■ **EXERCISE**
Copy, from the entries below, each line in which the string "İSKELET" appears.

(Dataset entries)
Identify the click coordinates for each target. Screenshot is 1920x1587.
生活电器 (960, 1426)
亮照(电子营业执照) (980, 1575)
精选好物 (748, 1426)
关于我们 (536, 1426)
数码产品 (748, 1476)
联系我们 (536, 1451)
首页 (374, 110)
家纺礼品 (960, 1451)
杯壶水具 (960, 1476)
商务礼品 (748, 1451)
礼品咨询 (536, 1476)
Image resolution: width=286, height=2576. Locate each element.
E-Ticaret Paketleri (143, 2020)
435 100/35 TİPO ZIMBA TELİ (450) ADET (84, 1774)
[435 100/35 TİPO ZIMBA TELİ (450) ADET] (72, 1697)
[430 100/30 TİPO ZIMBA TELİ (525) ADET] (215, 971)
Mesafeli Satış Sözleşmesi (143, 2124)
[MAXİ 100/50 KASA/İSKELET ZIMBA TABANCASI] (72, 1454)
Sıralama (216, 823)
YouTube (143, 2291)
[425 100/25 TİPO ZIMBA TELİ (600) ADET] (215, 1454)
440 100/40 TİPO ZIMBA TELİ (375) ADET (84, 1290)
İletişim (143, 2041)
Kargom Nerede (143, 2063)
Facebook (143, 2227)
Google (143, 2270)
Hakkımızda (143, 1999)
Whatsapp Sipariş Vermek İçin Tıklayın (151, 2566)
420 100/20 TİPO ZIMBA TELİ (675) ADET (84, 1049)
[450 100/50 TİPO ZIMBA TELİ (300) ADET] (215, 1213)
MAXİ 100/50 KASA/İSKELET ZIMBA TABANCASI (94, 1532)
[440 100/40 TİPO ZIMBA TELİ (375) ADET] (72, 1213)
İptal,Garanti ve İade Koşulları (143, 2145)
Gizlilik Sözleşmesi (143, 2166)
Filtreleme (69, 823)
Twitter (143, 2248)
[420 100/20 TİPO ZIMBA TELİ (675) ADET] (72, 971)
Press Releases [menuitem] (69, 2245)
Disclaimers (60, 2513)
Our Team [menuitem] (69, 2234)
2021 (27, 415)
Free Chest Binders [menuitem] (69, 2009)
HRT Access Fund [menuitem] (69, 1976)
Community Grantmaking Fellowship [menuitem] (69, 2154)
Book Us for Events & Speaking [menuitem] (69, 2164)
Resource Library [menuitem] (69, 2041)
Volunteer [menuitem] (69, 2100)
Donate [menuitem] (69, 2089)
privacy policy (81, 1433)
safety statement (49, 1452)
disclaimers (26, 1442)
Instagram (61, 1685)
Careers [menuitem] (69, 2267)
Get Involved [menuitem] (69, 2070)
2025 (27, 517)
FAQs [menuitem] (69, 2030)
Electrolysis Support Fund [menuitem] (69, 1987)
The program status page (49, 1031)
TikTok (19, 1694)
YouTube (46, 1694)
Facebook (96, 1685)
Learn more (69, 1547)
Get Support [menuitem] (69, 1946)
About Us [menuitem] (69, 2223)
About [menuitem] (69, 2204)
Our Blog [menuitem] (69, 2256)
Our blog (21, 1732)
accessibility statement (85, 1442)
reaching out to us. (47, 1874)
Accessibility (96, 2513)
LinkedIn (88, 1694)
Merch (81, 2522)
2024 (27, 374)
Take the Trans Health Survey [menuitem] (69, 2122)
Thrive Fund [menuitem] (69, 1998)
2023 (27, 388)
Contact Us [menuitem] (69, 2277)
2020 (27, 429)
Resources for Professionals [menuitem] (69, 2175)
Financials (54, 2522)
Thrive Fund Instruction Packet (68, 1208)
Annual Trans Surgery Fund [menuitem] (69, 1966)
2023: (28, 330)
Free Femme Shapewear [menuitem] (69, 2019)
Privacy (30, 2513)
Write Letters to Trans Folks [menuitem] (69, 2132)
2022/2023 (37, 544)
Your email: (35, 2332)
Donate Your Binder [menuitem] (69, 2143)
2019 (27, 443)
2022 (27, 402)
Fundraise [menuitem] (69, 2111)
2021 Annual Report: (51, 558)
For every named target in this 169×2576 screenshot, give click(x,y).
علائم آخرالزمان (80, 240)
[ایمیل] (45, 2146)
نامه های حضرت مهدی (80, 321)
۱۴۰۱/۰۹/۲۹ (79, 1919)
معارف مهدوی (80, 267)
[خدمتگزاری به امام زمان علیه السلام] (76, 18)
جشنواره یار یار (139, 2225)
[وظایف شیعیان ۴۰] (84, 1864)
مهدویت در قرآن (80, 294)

■ **EXERCISE SOLUTION**
[MAXİ 100/50 KASA/İSKELET ZIMBA TABANCASI] (72, 1454)
MAXİ 100/50 KASA/İSKELET ZIMBA TABANCASI (94, 1532)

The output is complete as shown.